# how to get lower green fee costs?



## tonyk (Jan 13, 2008)

Hi ya'll, Golfing in Tenerife...

There must be a way to 'do a deal' or join a Club or Society to get lower than the published green fees so I can afford to play golf regularly in Tenerife. Anyone got the secret please? There must be a way - there always seems to be one!

I am finishing up a longish stay in the USA where we pay silly low cost for excellent golf and we have been spoilt. I do not want to lose my meagre hard practiced skills when moving over to Tenerife!

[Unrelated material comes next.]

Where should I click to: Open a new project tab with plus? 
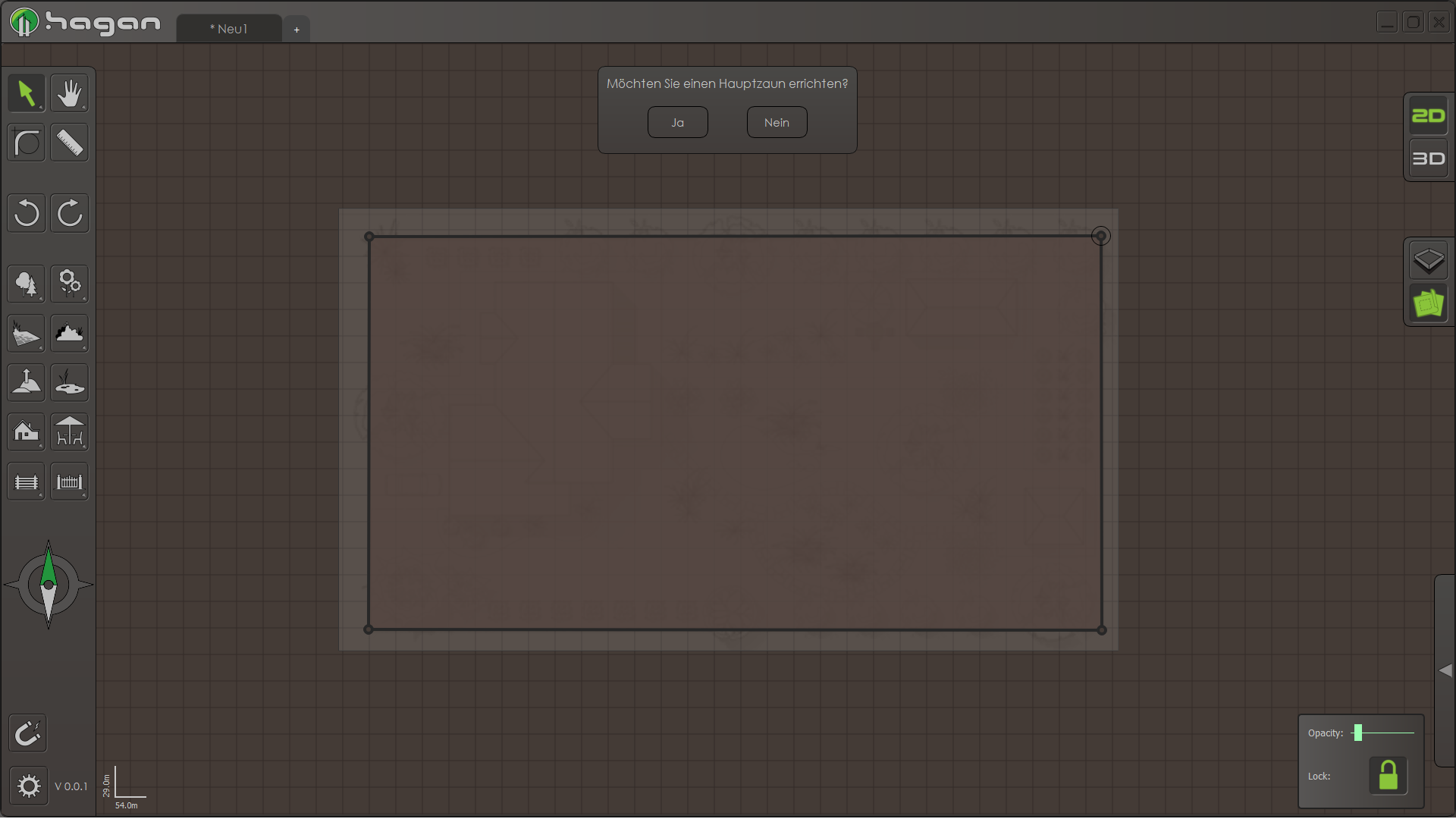297,28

Any guidance would be gratefully received.

Happy Golfing!

Tony K .


----------



## lynn (Sep 25, 2008)

tonyk said:


> Hi ya'll, Golfing in Tenerife...
> 
> There must be a way to 'do a deal' or join a Club or Society to get lower than the published green fees so I can afford to play golf regularly in Tenerife. Anyone got the secret please? There must be a way - there always seems to be one!
> 
> ...


Golf in Spain is hideously expensive! My OH and two sons play golf in the Costa del Sol, and they were usually having to pay 120 Euros for a round early bird or twilight without a buggy, and that is with 2 juniors! In the end, they joined a members club where you purchase a share in the club and then pay an annual membership fee. As times are hard at the moment, the share was virtually free, so the annual membership works out to be reasonable if you play regularly. There are golf societies in the Costa del Sol, and I'm sure there will be something similar in Tenerife. Try looking at Tenerife Golf Society | Tenerife Golf Blog - News and information on Golfing in Tenerife.


----------